The draft matured of course on the 6th of October, 1869, and the acceptors refusing to pay it, Blair sued them in assumpsit in the court below. Plea, usury.
The issue was tried by the court, which found the facts as already given and found conclusions of law as follows:
1st. That by accepting the draft and returning it to the possession of the drawer, the defendants empowered him to negotiate it and put it in circulation by any valid transfer.
2d. That the negotiation and transfer, having been made in Illinois, was valid except as to the interest reserved.
3d. That interest having exceeded the rate of ten percent per annum interest was forfeited, and could not be collected either from the drawers or acceptors. That as to the principal it was valid as to both.
4th. That the plaintiff was entitled to judgment for the sum of $4,825, being the principal less the interest illegally reserved, with costs.

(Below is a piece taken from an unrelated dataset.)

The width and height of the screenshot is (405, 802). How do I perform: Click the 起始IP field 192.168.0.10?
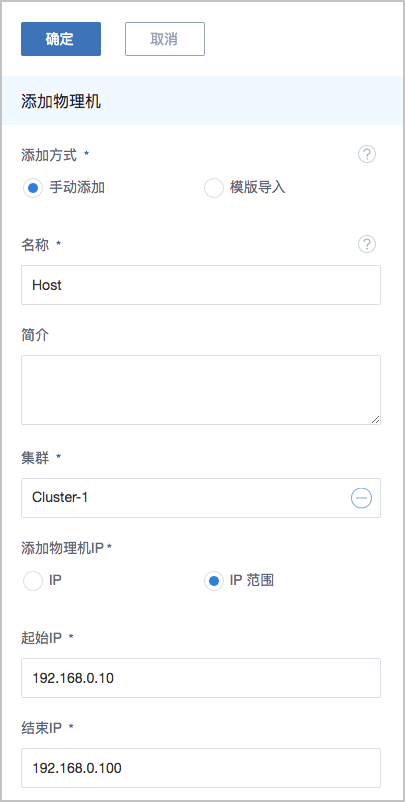click(201, 678)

The defendants excepted to the first, second, and fourth of these conclusions of law and to so much of the third as found that the contract, except as to interest reserved, was valid and was binding on the defendants as to the principal.
The plaintiff excepted to the fourth conclusion so far as it limited his right of recovery to the $4,825 and to the refusal of the court to allow interest.
Judgment being given for $4,825, the defendants, Tilden & Co., brought the case here on error, Blair, the plaintiff, not taking any writ or assigning any error.